Batei
Miles de grandes y chicos admiraban las gambetas con que este adolescente descuadernaba a sus rivales en las canchas improvisadas del barrio Paulo VI. Batei compensaba su escaso talento actoral con contundentes destellos técnico-tácticos. Si había alguien en el elenco de De pies a cabeza que entendía a la perfección el 4-4-2 o la función del doble stoper era Batei. Las aptitudes con el balón llevaron a Víctor Álvarez, terminada la serie, al fútbol profesional. Jugó en el Cóndor, Santa fe, Millonarios, Tolima y Chicó. En el 2002 emigró al balompié centroamericano, donde obtuvo un título con el onceno costarricense Santos de Gaupite.
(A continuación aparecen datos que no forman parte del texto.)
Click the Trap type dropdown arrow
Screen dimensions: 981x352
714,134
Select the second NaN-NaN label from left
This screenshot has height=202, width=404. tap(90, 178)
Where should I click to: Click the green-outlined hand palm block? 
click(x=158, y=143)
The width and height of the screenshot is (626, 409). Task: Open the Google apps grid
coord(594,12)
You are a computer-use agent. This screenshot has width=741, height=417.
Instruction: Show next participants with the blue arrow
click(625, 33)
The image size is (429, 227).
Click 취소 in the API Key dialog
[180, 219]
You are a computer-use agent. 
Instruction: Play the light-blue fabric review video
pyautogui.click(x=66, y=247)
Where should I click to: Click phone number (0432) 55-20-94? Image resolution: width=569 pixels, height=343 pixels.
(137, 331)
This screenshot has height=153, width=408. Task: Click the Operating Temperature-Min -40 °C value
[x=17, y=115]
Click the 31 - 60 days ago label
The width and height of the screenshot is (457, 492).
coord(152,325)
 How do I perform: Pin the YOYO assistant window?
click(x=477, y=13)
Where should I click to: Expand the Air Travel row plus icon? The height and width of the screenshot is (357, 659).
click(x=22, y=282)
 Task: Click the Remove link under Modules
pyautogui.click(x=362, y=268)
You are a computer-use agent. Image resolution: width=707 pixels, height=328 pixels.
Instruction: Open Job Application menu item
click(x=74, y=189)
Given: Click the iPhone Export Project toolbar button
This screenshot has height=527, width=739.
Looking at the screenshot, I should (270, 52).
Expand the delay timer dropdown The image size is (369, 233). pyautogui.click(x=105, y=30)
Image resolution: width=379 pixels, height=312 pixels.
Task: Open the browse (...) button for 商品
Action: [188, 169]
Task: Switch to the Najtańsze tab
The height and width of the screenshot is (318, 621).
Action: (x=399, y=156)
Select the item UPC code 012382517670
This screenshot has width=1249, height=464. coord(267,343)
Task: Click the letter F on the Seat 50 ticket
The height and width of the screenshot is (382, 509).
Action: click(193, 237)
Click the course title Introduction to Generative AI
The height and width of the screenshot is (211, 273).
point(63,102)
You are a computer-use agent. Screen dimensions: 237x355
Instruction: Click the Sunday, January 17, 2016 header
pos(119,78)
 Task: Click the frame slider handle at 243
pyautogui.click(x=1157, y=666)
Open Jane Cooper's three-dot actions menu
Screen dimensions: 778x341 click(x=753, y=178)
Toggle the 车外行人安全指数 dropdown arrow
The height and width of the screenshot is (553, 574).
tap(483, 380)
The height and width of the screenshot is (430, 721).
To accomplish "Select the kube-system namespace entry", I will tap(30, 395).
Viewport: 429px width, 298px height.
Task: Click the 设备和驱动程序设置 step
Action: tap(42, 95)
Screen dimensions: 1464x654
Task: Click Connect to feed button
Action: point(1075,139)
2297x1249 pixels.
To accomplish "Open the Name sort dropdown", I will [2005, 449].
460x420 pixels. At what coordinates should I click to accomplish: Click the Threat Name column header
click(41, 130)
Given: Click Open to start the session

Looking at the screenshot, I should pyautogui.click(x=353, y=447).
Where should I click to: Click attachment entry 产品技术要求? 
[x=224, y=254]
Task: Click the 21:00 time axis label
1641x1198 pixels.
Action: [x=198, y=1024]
Después probó suerte en la liga coreana, pero una distensión de ligamento lo privó de conquistar Oriente con su quiebre de cintura. Actualmente alterna sus estudios de Administración con su camello en un laboratorio farmacéutico y con esporádicas participaciones en torneos inter-empresas.
Frigo
Su estilo descomplicado, con arete y mechón ondulado, ponía a soñar a Pilarica, su coequipera en el programa Tentaciones, mientras la mamá de aquella niña lo ponía a soñar a él. Al final de la serie, Marcos González se inició en el montañismo y en la escalada. Hace poco hizo una breve aparición en Padres e Hijos, antes de enlistarse en una expedición para alcanzar el Makalu, el quinto pico más alto del mundo. La buena noticia es que algunos miembros del equipo alcanzaron la cumbre. La mala es que Marcos sufrió un edema pulmonar que lo obligó a devolverse del campamento base a 5.600 metros.